# DIRECTIONS FOR THIS TASK:
Your response needs to be the data below, retyped exactly.

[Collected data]

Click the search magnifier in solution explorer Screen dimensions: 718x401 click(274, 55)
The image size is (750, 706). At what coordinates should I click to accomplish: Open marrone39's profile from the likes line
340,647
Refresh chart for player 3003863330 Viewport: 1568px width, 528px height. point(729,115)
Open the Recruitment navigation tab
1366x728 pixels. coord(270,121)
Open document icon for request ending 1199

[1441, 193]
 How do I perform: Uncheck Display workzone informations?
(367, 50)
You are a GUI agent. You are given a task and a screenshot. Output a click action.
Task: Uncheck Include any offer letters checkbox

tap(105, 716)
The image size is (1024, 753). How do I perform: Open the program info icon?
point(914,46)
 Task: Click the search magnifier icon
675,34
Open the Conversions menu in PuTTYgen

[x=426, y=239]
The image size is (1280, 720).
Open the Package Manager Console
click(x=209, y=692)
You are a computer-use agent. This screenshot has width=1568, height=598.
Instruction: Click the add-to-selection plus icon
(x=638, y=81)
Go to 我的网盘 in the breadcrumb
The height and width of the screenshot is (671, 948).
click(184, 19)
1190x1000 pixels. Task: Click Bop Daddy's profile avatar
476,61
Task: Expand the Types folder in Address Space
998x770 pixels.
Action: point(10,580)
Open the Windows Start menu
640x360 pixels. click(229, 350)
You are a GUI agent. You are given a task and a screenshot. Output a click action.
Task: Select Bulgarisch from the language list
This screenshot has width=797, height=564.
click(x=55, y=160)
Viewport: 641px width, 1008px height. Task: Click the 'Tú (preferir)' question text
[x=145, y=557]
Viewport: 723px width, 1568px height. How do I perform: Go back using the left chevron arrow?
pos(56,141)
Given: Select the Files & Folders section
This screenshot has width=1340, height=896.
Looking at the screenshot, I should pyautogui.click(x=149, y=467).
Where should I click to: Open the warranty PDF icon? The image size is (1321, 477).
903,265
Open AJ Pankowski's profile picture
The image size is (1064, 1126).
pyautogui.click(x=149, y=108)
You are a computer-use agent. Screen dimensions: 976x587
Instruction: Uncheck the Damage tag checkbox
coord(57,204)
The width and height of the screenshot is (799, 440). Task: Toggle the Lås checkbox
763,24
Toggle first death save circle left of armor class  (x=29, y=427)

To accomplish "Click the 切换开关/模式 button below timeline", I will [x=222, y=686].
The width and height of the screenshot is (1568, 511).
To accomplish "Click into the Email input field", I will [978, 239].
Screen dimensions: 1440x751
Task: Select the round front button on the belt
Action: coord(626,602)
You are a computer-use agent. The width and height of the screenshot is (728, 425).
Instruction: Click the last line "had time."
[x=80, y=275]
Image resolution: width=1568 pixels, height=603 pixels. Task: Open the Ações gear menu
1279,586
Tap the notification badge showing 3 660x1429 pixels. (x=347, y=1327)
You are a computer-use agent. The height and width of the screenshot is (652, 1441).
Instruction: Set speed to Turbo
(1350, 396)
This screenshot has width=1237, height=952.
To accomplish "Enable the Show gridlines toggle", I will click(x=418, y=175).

# RESPONSE:
Click the search magnifier in solution explorer Screen dimensions: 718x401 click(274, 55)
The image size is (750, 706). At what coordinates should I click to accomplish: Open marrone39's profile from the likes line
340,647
Refresh chart for player 3003863330 Viewport: 1568px width, 528px height. point(729,115)
Open the Recruitment navigation tab
1366x728 pixels. coord(270,121)
Open document icon for request ending 1199

[1441, 193]
 How do I perform: Uncheck Display workzone informations?
(367, 50)
You are a GUI agent. You are given a task and a screenshot. Output a click action.
Task: Uncheck Include any offer letters checkbox

tap(105, 716)
The image size is (1024, 753). How do I perform: Open the program info icon?
point(914,46)
 Task: Click the search magnifier icon
675,34
Open the Conversions menu in PuTTYgen

[x=426, y=239]
The image size is (1280, 720).
Open the Package Manager Console
click(x=209, y=692)
You are a computer-use agent. This screenshot has width=1568, height=598.
Instruction: Click the add-to-selection plus icon
(x=638, y=81)
Go to 我的网盘 in the breadcrumb
The height and width of the screenshot is (671, 948).
click(184, 19)
1190x1000 pixels. Task: Click Bop Daddy's profile avatar
476,61
Task: Expand the Types folder in Address Space
998x770 pixels.
Action: point(10,580)
Open the Windows Start menu
640x360 pixels. click(229, 350)
You are a GUI agent. You are given a task and a screenshot. Output a click action.
Task: Select Bulgarisch from the language list
This screenshot has width=797, height=564.
click(x=55, y=160)
Viewport: 641px width, 1008px height. Task: Click the 'Tú (preferir)' question text
[x=145, y=557]
Viewport: 723px width, 1568px height. How do I perform: Go back using the left chevron arrow?
pos(56,141)
Given: Select the Files & Folders section
This screenshot has width=1340, height=896.
Looking at the screenshot, I should pyautogui.click(x=149, y=467).
Where should I click to: Open the warranty PDF icon? The image size is (1321, 477).
903,265
Open AJ Pankowski's profile picture
The image size is (1064, 1126).
pyautogui.click(x=149, y=108)
You are a computer-use agent. Screen dimensions: 976x587
Instruction: Uncheck the Damage tag checkbox
coord(57,204)
The width and height of the screenshot is (799, 440). Task: Toggle the Lås checkbox
763,24
Toggle first death save circle left of armor class  (x=29, y=427)

To accomplish "Click the 切换开关/模式 button below timeline", I will [x=222, y=686].
The width and height of the screenshot is (1568, 511).
To accomplish "Click into the Email input field", I will [978, 239].
Screen dimensions: 1440x751
Task: Select the round front button on the belt
Action: coord(626,602)
You are a computer-use agent. The width and height of the screenshot is (728, 425).
Instruction: Click the last line "had time."
[x=80, y=275]
Image resolution: width=1568 pixels, height=603 pixels. Task: Open the Ações gear menu
1279,586
Tap the notification badge showing 3 660x1429 pixels. (x=347, y=1327)
You are a computer-use agent. The height and width of the screenshot is (652, 1441).
Instruction: Set speed to Turbo
(1350, 396)
This screenshot has width=1237, height=952.
To accomplish "Enable the Show gridlines toggle", I will click(x=418, y=175).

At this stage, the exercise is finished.